The Tarqiupian (Tarqeqian) (Note: The genitive form of Tarqeq is Tarqiup (as in Tarqiup Inua 'Master of the Moon'). Thus the adjectival form could be absolutive Tarqeqian or genitive Tarqiupian, parallel to nominative Venusian and genitive Venerian for Venus. See Inuktitut morphology) orbit lies at an inclination of 49.90° (to the ecliptic; 49.77° to Saturn's equator), with an eccentricity of 0.1081 and a semi-major axis of 17.9106 million km. Tarqeq orbits in a prograde direction with a period of 894.86 days.

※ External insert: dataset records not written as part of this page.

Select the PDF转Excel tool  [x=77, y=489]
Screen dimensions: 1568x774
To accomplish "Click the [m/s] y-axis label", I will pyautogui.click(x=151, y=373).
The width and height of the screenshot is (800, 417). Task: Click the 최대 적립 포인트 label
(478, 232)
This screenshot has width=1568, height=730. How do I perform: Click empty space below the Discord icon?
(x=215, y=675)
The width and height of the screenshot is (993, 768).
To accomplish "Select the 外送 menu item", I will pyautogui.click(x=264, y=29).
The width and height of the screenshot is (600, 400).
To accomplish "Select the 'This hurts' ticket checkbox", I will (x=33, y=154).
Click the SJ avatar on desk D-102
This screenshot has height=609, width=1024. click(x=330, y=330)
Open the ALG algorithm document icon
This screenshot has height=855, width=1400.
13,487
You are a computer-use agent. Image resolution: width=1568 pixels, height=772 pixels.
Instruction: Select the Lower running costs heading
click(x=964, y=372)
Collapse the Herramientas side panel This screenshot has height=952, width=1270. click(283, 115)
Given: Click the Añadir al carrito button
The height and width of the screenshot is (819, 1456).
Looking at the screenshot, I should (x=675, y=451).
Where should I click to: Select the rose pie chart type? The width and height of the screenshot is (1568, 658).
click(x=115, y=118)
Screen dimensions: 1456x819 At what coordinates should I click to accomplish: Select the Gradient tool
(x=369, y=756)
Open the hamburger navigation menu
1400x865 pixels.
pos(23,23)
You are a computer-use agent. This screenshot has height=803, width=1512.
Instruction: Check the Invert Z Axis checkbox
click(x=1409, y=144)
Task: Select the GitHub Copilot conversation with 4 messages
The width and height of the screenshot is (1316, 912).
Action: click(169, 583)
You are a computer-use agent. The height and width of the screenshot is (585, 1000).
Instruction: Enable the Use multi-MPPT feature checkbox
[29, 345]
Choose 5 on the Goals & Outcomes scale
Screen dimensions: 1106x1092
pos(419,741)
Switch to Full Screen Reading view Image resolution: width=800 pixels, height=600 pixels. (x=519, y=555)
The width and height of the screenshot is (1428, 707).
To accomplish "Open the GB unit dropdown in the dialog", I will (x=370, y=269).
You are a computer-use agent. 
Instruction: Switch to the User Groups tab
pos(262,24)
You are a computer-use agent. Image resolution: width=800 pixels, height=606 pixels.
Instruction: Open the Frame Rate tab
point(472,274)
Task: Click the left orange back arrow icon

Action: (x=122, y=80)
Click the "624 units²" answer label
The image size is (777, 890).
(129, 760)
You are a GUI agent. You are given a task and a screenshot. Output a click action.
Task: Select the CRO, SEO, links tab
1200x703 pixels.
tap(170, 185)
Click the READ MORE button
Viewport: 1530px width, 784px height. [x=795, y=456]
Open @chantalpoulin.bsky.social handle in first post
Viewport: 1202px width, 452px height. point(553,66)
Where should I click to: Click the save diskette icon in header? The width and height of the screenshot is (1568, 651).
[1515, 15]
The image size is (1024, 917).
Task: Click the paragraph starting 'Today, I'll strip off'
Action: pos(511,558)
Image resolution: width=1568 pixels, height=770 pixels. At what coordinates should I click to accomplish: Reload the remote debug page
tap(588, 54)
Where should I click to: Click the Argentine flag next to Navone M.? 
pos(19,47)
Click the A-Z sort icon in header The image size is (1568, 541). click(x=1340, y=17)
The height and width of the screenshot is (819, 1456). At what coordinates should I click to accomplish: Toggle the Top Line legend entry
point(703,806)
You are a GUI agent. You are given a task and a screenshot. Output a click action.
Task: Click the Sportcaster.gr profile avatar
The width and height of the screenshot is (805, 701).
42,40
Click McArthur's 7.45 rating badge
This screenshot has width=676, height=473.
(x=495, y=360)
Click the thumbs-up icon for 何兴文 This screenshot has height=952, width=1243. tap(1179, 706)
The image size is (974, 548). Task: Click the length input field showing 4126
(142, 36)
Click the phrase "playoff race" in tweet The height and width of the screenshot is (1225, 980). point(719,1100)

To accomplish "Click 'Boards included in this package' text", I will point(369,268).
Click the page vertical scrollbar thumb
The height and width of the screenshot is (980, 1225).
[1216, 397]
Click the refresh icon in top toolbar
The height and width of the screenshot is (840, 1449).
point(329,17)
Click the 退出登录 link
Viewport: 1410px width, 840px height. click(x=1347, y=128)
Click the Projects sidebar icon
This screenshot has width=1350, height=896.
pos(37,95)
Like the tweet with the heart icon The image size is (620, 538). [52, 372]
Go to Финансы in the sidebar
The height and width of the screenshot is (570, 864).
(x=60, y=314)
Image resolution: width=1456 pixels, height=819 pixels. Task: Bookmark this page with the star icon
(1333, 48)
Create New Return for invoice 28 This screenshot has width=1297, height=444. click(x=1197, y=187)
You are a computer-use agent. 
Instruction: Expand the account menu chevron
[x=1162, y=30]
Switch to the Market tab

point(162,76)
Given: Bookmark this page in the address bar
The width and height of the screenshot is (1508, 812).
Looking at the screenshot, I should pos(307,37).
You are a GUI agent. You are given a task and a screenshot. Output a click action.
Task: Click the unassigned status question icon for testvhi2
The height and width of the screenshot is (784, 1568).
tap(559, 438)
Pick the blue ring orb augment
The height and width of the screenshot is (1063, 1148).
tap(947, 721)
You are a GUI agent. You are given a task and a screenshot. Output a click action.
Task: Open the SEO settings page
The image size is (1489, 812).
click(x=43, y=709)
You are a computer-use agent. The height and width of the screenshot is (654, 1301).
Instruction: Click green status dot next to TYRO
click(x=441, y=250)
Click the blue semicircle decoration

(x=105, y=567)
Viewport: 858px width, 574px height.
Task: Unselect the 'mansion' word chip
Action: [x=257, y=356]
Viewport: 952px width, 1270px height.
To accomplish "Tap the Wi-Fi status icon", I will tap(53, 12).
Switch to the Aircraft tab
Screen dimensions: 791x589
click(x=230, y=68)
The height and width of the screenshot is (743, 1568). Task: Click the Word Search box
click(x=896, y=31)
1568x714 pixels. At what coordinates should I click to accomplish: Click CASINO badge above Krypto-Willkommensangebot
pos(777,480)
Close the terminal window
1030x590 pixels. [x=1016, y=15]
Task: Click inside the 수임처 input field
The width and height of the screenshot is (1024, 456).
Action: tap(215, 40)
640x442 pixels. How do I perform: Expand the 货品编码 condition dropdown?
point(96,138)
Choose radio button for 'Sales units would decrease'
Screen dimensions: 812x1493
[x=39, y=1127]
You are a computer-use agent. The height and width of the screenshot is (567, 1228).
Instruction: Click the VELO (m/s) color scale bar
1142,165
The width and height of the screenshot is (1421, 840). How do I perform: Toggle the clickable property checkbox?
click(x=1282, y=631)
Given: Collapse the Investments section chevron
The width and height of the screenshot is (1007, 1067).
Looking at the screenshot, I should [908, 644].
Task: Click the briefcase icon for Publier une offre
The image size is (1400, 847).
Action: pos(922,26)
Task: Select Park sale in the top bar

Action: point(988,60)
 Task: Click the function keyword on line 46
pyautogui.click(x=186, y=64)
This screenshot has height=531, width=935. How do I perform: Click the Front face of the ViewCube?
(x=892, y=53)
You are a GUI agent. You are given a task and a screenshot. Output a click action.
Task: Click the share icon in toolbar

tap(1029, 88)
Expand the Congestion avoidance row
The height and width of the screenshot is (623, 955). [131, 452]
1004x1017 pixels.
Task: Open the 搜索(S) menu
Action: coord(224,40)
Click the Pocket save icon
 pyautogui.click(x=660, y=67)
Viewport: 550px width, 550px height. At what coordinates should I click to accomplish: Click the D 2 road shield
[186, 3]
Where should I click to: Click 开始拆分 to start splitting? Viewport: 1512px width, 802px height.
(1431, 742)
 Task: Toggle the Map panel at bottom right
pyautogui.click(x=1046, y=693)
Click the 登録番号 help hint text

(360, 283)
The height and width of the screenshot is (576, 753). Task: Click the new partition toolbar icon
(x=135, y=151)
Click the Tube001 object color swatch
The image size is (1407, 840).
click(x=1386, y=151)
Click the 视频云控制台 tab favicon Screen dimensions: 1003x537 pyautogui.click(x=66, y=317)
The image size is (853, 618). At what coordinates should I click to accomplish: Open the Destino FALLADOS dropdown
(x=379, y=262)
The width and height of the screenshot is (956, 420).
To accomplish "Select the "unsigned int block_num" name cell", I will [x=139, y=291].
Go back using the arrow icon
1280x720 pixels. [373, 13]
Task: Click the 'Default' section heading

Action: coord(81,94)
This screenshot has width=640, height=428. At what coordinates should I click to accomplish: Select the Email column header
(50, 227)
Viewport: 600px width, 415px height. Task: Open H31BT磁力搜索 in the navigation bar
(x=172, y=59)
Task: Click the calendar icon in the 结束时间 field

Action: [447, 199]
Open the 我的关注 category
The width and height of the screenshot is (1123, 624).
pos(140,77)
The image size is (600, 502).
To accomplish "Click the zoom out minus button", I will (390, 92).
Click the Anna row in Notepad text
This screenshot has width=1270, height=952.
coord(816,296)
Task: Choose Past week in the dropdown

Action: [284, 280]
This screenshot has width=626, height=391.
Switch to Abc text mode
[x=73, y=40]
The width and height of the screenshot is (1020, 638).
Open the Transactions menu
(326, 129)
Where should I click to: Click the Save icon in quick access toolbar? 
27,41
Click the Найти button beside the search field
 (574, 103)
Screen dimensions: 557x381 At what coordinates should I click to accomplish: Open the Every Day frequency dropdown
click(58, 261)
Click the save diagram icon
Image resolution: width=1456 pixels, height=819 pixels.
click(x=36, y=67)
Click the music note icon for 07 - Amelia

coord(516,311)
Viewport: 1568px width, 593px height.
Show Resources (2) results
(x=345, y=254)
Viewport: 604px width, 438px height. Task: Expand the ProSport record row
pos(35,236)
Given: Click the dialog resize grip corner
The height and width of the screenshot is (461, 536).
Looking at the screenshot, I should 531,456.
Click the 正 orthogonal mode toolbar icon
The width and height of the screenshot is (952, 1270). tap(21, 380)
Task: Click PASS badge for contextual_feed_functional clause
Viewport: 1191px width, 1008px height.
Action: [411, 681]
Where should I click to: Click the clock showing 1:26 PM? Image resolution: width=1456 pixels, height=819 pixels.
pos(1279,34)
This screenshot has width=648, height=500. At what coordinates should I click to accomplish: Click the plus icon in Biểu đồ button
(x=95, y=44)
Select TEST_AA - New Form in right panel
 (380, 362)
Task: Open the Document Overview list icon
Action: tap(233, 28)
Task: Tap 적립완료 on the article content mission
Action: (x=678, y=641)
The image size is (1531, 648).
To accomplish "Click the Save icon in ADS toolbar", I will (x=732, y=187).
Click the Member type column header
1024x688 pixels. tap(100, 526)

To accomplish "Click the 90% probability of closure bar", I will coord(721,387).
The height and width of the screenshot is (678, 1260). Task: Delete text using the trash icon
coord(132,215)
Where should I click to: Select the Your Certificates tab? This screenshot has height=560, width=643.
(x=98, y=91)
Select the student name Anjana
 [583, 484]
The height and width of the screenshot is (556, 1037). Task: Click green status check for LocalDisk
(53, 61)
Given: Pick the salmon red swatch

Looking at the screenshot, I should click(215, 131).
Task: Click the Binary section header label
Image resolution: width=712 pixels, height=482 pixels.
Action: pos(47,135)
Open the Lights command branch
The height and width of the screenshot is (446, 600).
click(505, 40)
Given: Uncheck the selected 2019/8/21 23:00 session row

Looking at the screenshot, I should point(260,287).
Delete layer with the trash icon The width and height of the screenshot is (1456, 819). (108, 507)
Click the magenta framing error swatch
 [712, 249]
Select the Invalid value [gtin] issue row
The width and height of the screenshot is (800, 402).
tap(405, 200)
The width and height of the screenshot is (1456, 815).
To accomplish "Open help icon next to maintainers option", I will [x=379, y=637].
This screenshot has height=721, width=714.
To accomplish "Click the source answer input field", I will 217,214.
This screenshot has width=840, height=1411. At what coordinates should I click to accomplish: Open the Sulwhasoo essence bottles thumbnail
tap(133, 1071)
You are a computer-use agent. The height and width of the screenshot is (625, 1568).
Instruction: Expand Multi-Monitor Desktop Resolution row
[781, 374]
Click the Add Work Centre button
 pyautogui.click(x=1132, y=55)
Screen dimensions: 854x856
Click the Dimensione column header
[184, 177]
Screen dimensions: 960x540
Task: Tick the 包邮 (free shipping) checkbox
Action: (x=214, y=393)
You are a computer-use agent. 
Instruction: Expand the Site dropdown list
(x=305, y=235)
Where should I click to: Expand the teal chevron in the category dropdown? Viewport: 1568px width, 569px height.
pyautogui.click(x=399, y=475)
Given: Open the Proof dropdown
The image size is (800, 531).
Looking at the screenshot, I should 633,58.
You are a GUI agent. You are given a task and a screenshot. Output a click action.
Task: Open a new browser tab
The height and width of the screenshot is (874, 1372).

Tarqeq is the slowest-rotating irregular moon measured by Cassini–Huygens, with a period of about 76.13±0.01 h and a roughly ellipsoidal shape. This is very close to a 1:5 resonance with Titan's orbital period, suggesting that gravitational interactions possibly lock Tarqeq in a mean-motion resonance.

It has very similar inclination and semi-major axis as Siarnaq, suggesting that it is a fragment of the latter.